There are still visible the scratches of that fateful May 2, 1808 when Napoleon wanted to conquer us. The Puerta de Alcalá has been damaged by the French on up to three occasions. The first of them, on that first heroic day carried out by the people of Madrid, which Benito Pérez Galdós recounted in his ‘National Episodes’: «There were no voices other than weapons, weapons, weapons! Those who did not shout in the streets, shouted on the balconies. And if a moment before half of the people of Madrid were simply curious, after the appearance of the artillery they were all actors.

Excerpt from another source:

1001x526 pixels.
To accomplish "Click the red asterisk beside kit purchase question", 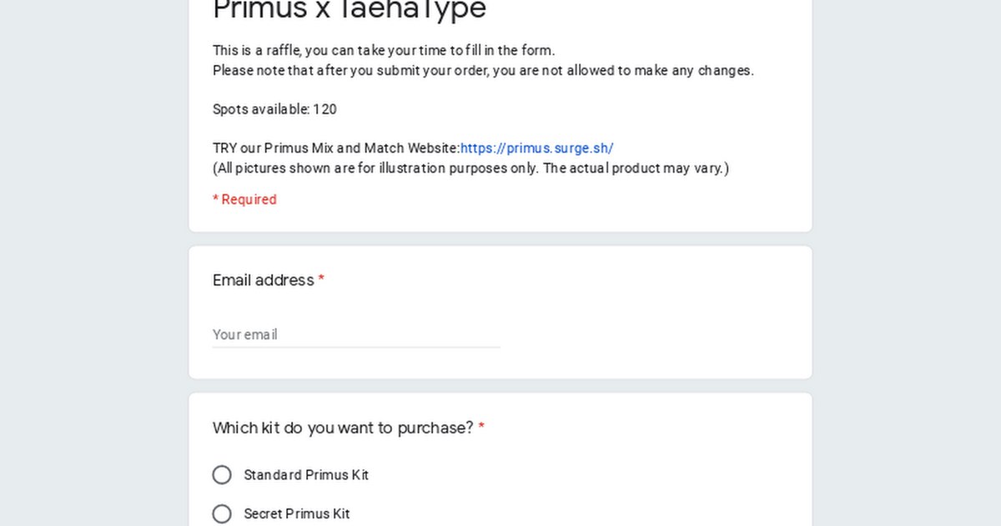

In the famous spontaneous uprising against the French troops commanded by General Murat, who had entered the capital shortly before, it was precisely at the foot of the now restored monument where one of the fiercest battles was fought. On the walls of El Retiro, a few meters away, a good number of patriots were shot. And on December 3 of that same year, Bonaparte’s soldiers turned the surroundings of the Puerta de Alcalá into one of the toughest fronts of the war, after fighting and winning the battle of Somosierra a few days before. The holes produced by the invading artillery in that skirmish also remained in the stone.

With hardly any rest, fifteen years later, in 1823, the Puerta de Alcalá was once again the scene of another attack by French troops, in the invasion of Spain by the One Hundred Thousand Sons of San Luis. A conquest that ended with the battle of the Trocadero, in Puerto Real, Cádiz, where a monarchical Army composed of French and Spanish soldiers, in support of the absolutism of Fernando VII, faced a small group of liberals. As they passed through Madrid, these last defenders of the 1812 Constitution dug trenches on Alcalá Street and once again exchanged shots with the enemy that ended up at the monument. And it wasn’t the last…

As it could not be otherwise, the walls of the most important gate of the capital still have the wounds of the Civil War visible. In the three years of siege that Madrid suffered by the Francoists, many of the shots from the artillery stationed in front of the Casa de Campo hit the monument. Especially against its exterior façade. We must not forget that Gran Vía, less than a hundred meters away, was popularly known as the Avenida de los Obuses.